Undersea Security – Modern Solutions for an Ancient Need

People have been sailing for all of recorded history. It seems that since we have known of the ocean, we have used it for travel, trade and anything else we could dream up. Though not a primary method of travel as it once was, millions still take to the sea every year for any number of reasons.

Not surprisingly, this can create safety and security concerns. The ocean is largely unowned, public property, and those who use it for travel of any kind can easily find themselves is what is supposed to be a secured area, facing hazardous, uncharted shoreline features or in unfriendly waters. Even in peacetime, this can be dangerous for both sailor and landbound citizen.

Preventing Security Issues with Modern Technology

Keeping people safe from collision with land or other items along the shore used to be solely the job of massive structures like lighthouses and of on-ship personnel like lookouts. Both approaches were imperfect, and left much room for mistakes and mishaps. The solution? Putting modern technology to work, instead.

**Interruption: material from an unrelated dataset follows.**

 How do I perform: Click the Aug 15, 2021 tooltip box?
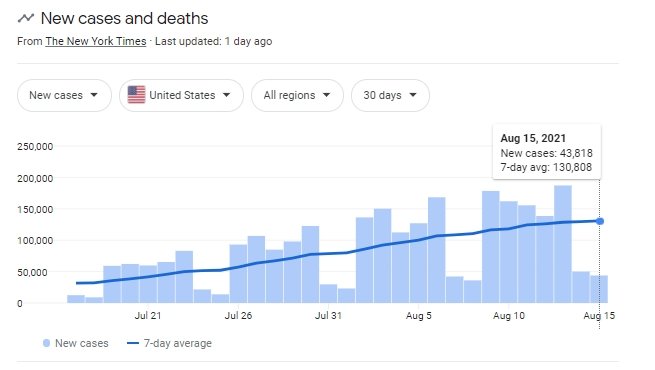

Today’s vessels use a variety of methods to maintain stability, monitor location during sailing and minimize safety concerns. One of these methods is the underwater surveillance camera. Using footage much like the closed-circuit television used to monitor land structures, ships can monitor the waters around and beneath them, avoiding danger and preventing accidents.

Keeping the Image Clear

One concern when capturing footage underwater is the questionable stability of the vessel housing the camera. This issue can be avoided by relying on dynamic positioning, a technology that keeps boats upright, on track and stable without the use of anchors and other devices. Using this, ships can keep themselves still and steady enough – while moving or stationary – to conduct surveillance.

Most people think of sailing as a primitive art, something that has been around longer than time. However, today’s sailors and the technicians that help to keep them safe are as much scientists as seamen, and are working with modern technology to keep our goods, passengers and valuable vessels damage-free.